=== Exercise objective ===
Copy nothing but the lines from the line with "Task: Clear the search box with the X icon" to the end of the records, retyped exactly. Pictures stay out.
─── Material provided
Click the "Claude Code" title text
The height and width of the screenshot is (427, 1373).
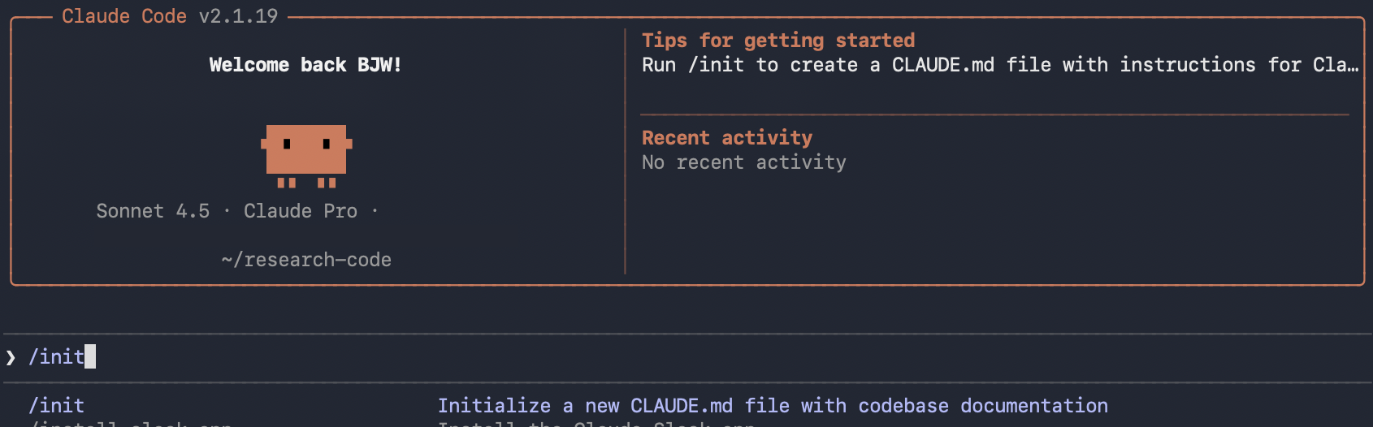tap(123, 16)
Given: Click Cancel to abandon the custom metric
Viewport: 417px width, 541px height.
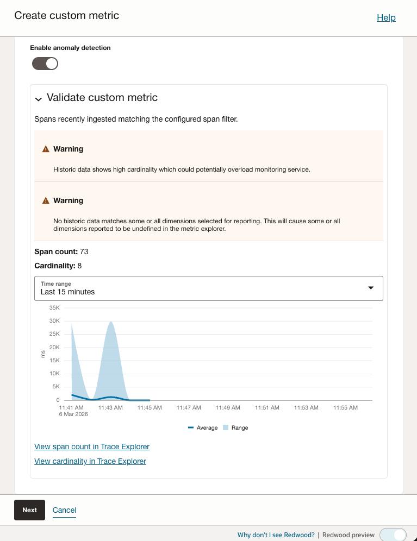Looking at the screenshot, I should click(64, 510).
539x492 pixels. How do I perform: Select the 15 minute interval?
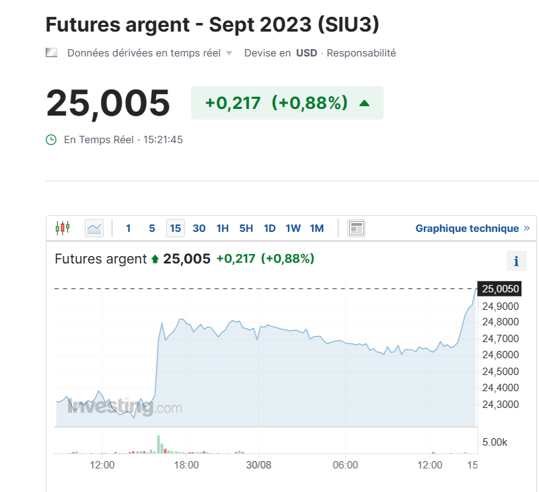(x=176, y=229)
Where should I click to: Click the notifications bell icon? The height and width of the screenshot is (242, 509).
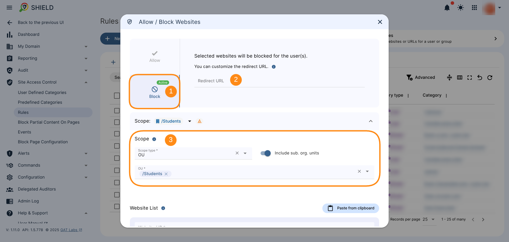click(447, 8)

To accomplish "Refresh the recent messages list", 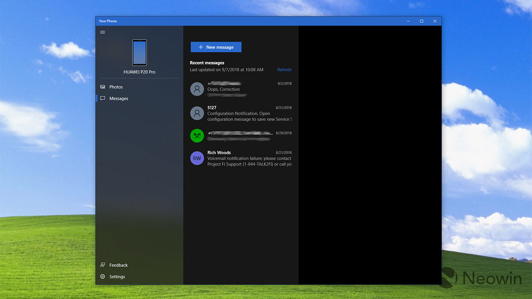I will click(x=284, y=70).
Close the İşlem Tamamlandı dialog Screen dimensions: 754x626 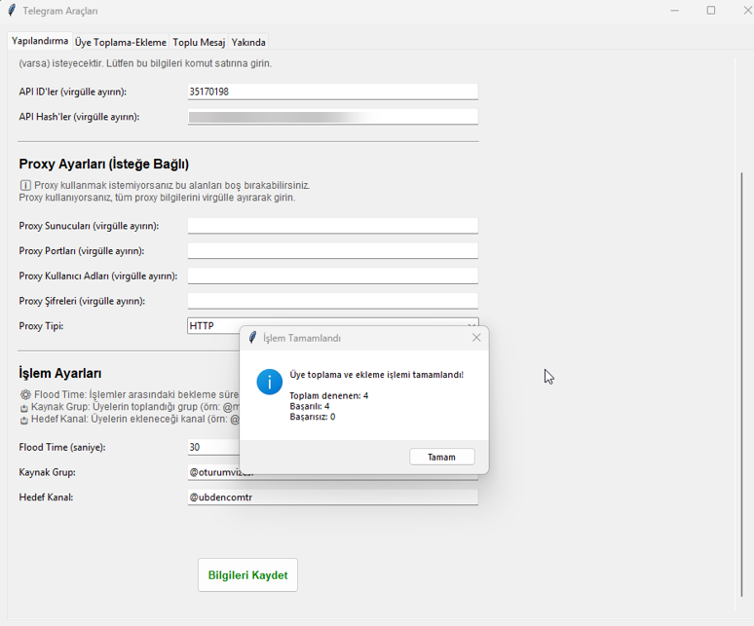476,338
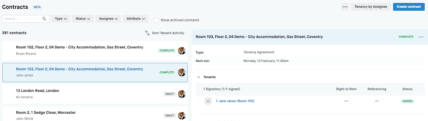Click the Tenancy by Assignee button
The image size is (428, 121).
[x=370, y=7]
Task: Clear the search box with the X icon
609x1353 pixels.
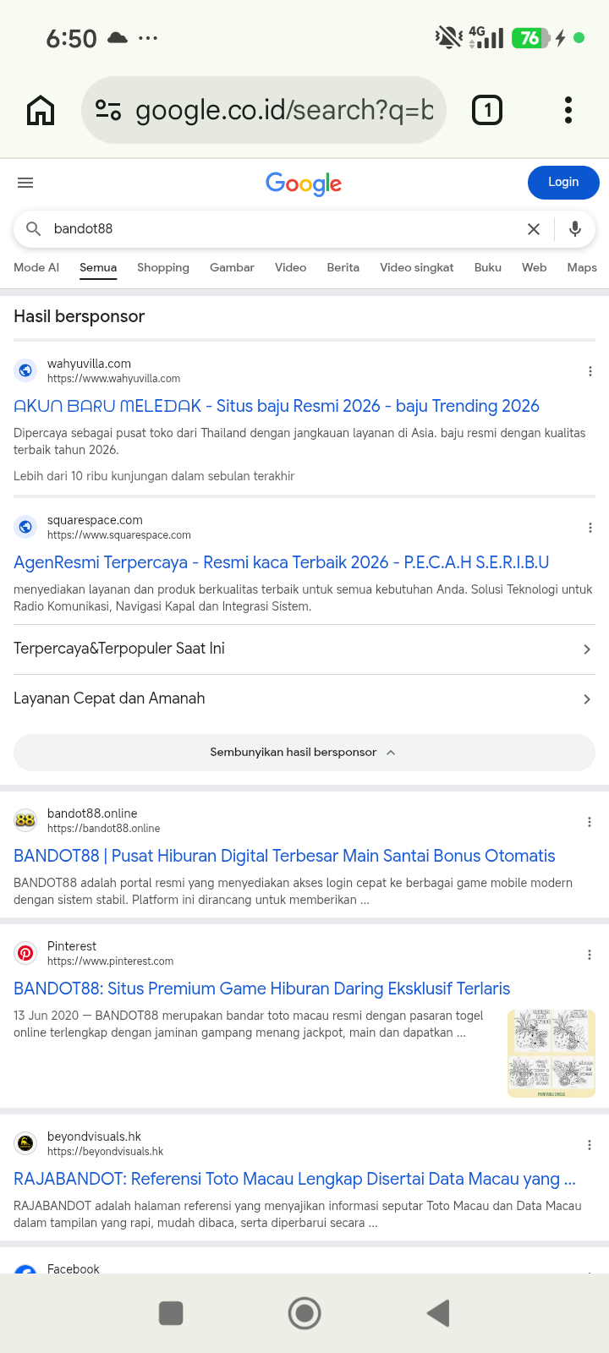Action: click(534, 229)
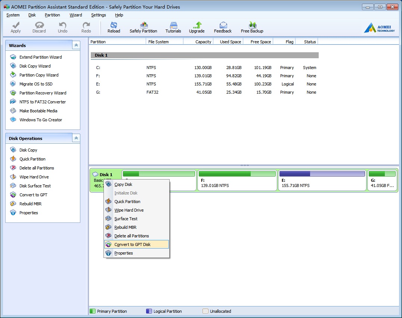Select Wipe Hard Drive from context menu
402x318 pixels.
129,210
──────
=== Your solution ===
Task: Clear the search box with the X icon
609x1353 pixels.
Action: click(534, 229)
Select Wipe Hard Drive from context menu
402x318 pixels.
129,210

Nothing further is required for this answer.